Cannabinoid Receptor 1 Mediates Palmitic Acid-Induced Apoptosis Via Endoplasmic Reticulum Stress in Human Renal Proximal Tubular Cells

The endocannabinoid system (ECS) is activated at the onset of obesity and diverse metabolic diseases. Endocannabinoids mediate their physiological and behavioral effects by activating specific cannabinoid receptors, mainly cannabinoid receptor 1 (CB1R). Diabetic nephropathy (DN) is induced by hyperlipidemia, and renal proximal tubule cells are an important site for the onset of DN. However, the pathophysiology of CB1R, especially in the hyperlipidemia of DN, has not been elucidated. Therefore, we examined the effect of palmitic acid (PA) on CB1R expression and its related signal pathways in human renal proximal tubular cells (HK-2 cells).
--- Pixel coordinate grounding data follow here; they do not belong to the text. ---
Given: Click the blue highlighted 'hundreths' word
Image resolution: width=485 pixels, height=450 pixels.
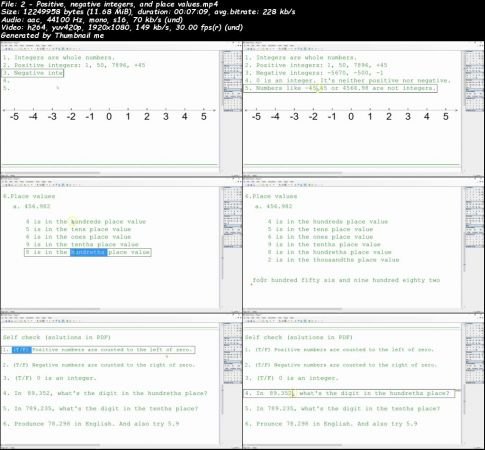Looking at the screenshot, I should pyautogui.click(x=88, y=252).
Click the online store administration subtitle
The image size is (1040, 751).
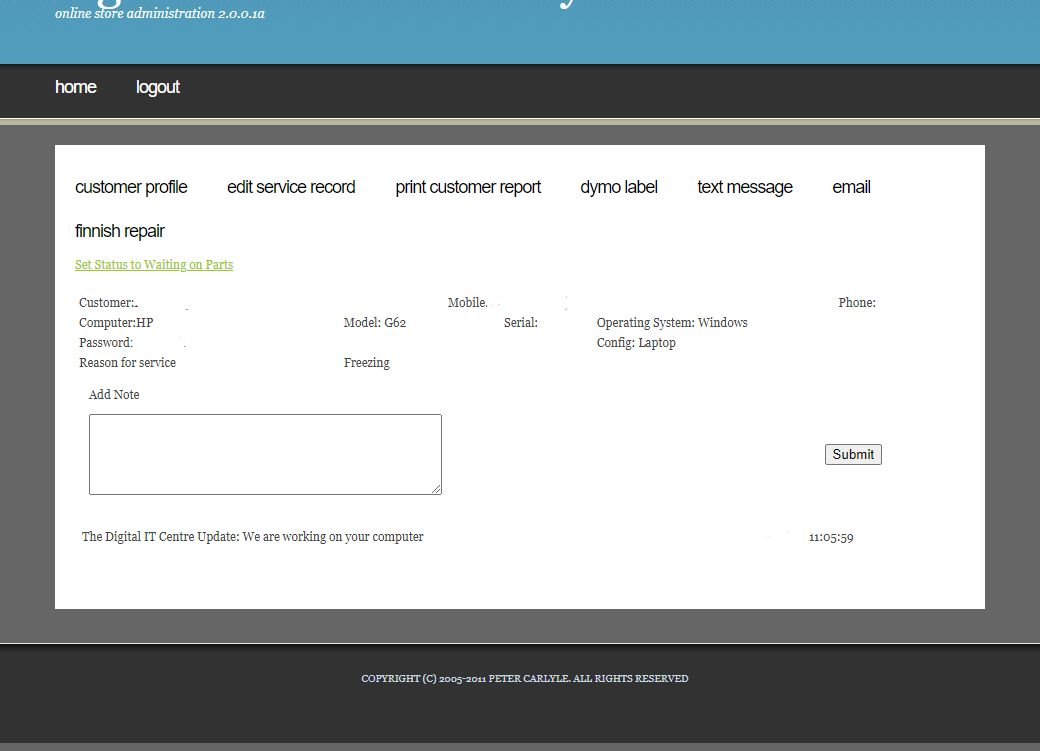coord(160,14)
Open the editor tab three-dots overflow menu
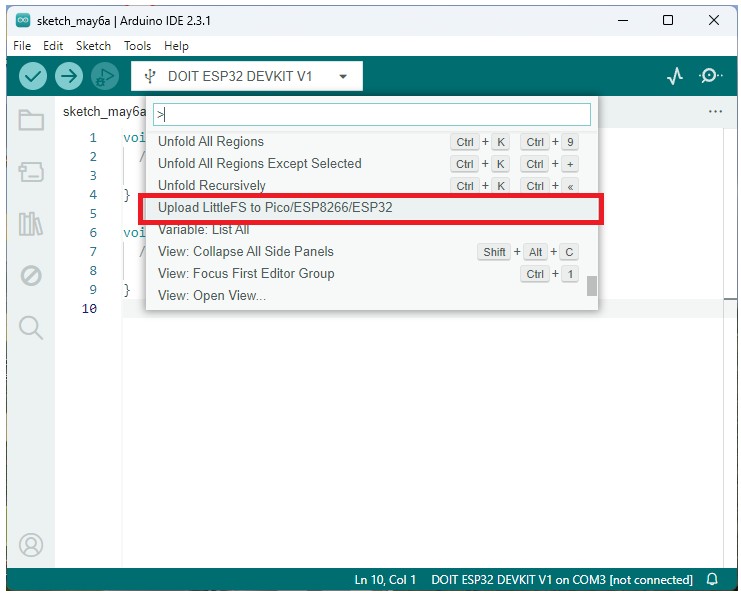The image size is (741, 594). [x=715, y=112]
PA significantly increased CB1R mRNA and protein levels and induced CB1R internalization. PA-induced activation of CB1R is prevented by the treatment of AACOCF(3) (a cPLA(2) inhibitor), indomethacin and NS398 (a COX 2 inhibitors). Indeed, PA increased cPLA(2), and COX-2 but not COX-1. We also investigated whether the PA-induced activation of CB1R is linked to apoptosis. As a result, AM251 (a CB1R antagonist) attenuated PA-mediated apoptosis in a concentration-dependent manner. Furthermore, PA decreased GRP78 expression and induced increases in the endoplasmic reticulum (ER) stress signaling pathways p-PERK, p-elF2 alpha, p-ATF4, and CHOP, which were blocked by AM251 treatment. Moreover, PA increased the Bax/Bcl-2 ratio, cleaved PARP, and caspase-3 levels. The PA-induced apoptotic effects were decreased with CB1R-specific antagonist (AM251) treatment and CB1 si-RNA transfection. In conclusion, PA induced apoptosis through ER stress via CB1R expression in human proximal tubule cells. Our results provide evidence that CB1R blockade may be a potential anti-diabetic therapy for the treatment of DN. J. Cell. Physiol. 225: 654-663, 2010. (C) 2010 Wiley-Liss, Inc.